Ma è un’indagine vana, massacrante. Si resta prigionieri della propria solitudine, tradendo quell’aspirazione radicata nell’essere umano a consolidare rapporti, ad approfondire la conoscenza di sé attraverso il confronto con l’altro, ognuno custodendo il sogno di un rapporto totale e di un accoglimento che ripeta quella relazione protetta e privilegiata vissuta nei primi istanti di vita.
Un’utopia necessaria, che muove l’uomo alla ricerca di se stesso, ma che spesso si traduce in un vano quanto breve reciproco rispecchiamento, che lascia entrambi più soli di prima.
Ed ecco che la lettura di un libro permette di sentirsi accolti, compresi, di riconoscersi in ciò che l’altro ha scritto, di commuoversi, anche, di un inaspettato nutrimento.

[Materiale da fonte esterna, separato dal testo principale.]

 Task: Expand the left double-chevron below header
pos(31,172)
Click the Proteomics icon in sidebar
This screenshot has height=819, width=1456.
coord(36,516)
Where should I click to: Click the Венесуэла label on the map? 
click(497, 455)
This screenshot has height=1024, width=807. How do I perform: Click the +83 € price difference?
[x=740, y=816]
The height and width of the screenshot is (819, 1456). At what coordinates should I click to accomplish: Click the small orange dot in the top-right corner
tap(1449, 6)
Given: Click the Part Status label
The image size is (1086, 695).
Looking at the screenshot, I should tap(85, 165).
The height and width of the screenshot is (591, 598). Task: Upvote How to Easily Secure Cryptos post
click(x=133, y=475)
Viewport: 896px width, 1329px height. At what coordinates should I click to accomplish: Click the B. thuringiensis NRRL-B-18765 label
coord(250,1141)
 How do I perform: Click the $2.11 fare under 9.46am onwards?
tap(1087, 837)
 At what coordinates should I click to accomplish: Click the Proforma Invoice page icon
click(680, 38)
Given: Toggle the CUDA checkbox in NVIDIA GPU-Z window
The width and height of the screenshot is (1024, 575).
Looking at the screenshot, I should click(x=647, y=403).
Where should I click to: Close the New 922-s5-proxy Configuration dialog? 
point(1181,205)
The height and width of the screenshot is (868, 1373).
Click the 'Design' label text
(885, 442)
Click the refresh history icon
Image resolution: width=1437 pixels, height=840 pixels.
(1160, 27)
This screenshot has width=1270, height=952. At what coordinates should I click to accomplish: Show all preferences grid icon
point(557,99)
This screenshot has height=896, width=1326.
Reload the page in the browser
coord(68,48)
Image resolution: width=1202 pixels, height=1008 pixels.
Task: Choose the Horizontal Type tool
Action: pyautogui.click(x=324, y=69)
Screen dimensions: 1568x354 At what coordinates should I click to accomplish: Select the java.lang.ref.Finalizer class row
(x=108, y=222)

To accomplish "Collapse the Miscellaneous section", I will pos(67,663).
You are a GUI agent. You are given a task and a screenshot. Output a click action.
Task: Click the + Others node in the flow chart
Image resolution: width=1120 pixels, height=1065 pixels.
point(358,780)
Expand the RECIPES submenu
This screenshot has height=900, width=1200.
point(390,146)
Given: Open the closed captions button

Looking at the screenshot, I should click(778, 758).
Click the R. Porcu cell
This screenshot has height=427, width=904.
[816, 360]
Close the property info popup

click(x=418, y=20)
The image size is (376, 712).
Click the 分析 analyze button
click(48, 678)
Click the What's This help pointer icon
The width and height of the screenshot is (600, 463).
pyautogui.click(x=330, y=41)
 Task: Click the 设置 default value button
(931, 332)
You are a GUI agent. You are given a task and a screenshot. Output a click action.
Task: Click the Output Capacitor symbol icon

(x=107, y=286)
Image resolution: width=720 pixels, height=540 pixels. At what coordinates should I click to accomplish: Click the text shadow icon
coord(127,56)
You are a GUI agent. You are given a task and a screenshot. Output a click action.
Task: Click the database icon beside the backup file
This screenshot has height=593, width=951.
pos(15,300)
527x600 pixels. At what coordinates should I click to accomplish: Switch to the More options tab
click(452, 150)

Emozione tardiva nella vita di un uomo
Un uomo della mia età si è incontrato con una donna molto più giovane di lui. Scattato immediatamente una serie di intrecci classici: si tratta di scrupoli per precedenti legami, per i figli, l’innegabile disinvestimento dagli impegni consueti che subentra quando si vive un’emozione così coinvolgente, la paura di essere scoperti.
C’è soltanto da porsi una domanda: che cosa significa una emozione così tardiva nella vita di un uomo? Si è tentati di porre fine alla storia per ritornare ad essere la “persona per bene” che tutti conoscevano. Si vive una lotta tra i rimorsi e i rimpianti.
Sarò sincero: l’esperienza clinica e le tante storie intime che ho conosciuto mi suggeriscono che non c’è esperienza più atroce del rimpianto.
L’inutile vendetta e il rancore
Il tradimento femminile mi sembra abbia una particolare caratteristica. Esso è quasi sempre fondato su una vendetta, un risentimento maturati lentamente contro il maschio, non potrei dire se basati su giuste o false motivazioni. L’impressione che me ne viene è quella di un rancore nato da una vita sacrificata forse invano.
Il segreto di una grande esistenza
La vita non può spiegare il perché di una grande opera ma certo, come diceva un celebre filosofo francese, quell’opera richiedeva per forza quel modello di vita. Quando un giovane sopraffatto dalle nevrosi siede di fronte a me, esaminiamo insieme la storia della sua vita e cominciamo a domandarci dove si cela il segreto che farà della sua esistenza una grande esistenza.